The discussion is scheduled for late afternoon in the Budget, Finance, and Public Administration Committee, following the plenary session of the Assembly of the Republic.
During the general vote on July 4, the initiative was supported by PSD, Chega, IL, CDS-PP, PAN, and JPP, while PS abstained, and Livre, PCP, and BE voted against it.
The initiative reduces tax rates from the 1st to the 8th income brackets, offering a broad tax relief across various income levels.
Although the rate cuts apply only up to the 8th bracket, taxpayers in the ninth bracket also benefit due to the progression rules of the tax.
According to the government’s proposal, the rate for the first bracket decreases from 13% to 12.5%, the second from 16.5% to 16%, the third from 22% to 21.5%, the fourth from 25% to 24.4%, the fifth from 32% to 31.4%, the sixth from 35.5% to 34.9%, the seventh from 43.5% to 43.1%, and the eighth from 45% to 44.6%. The top income bracket rate remains at 48%.
Typically, when tax bracket rates are altered, governments update IRS withholding tables to adjust monthly salary and pension tax deductions closer to the final tax owed.
In this instance, the executive has indicated that it will do so, intending to reflect the tax relief in August and September with retrospective effect to the years’ earlier months, during which the reduction was not yet applied.
In Brussels, speaking to Portuguese journalists upon arriving at the Eurogroup meeting on July 7, Finance Minister Joaquim Miranda Sarmento expressed hope that after the specialty vote, the proposal will be approved in the last plenary session of the current legislative session.
“If the IRS rate reduction is approved — the rates of Article 68 of the IRS Code — the Government will immediately publish the withholding tables to allow retroactive adjustments to January of this year,” stated the minister.
Contrary to the executive’s proposal, which passed in the general vote, all opposition parties’ initiatives — from IL, BE, PAN, Livre, and PCP — proposing alternative IRS rate cuts or changes to other IRS Code provisions to increase tax deductions (such as deductible expenses for property charges) were rejected in plenary.
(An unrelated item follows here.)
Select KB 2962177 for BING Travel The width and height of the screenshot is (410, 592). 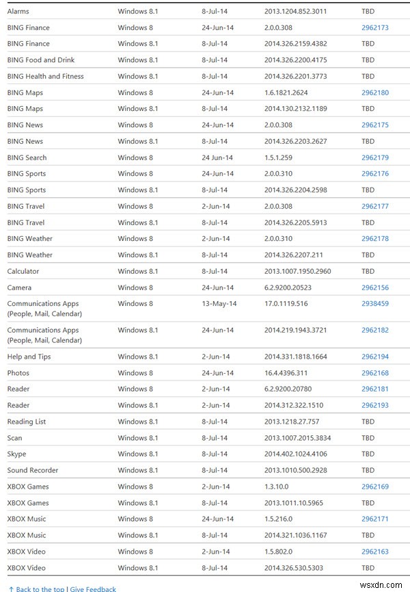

The only legislative projects not voted on were two Chega initiatives, withdrawn by the presenting parliamentary group. One aimed to reduce IRS rates significantly from the 2nd to the 5th bracket in 2026, with an additional government reduction of 0.3 percentage points. The other sought to expand deductions for housing expenses.
The withdrawal followed a debate on the government’s proposal, where PSD parliamentary leader Hugo Soares indicated the possibility of including a provision in the 2026 State Budget aligning with Chega’s initiative to reduce rates in the specified income range.

The Finance Minister today expressed the expectation that the IRS reduction proposal, now in specialty, will be approved by mid-month, allowing the Government to publish new withholding tables.
In the specialty, PS presented an initiative but it does not include changes to the IRS table.
The Socialist parliamentary group’s proposal solely concerns aligning IRS Jovem rules with an existing measure, the wage premium for young workers as a means of refunding tuition fees during their initial years of professional activity.
PS aims to clarify in the legislation that the premium is cumulative with IRS Jovem, effective this year.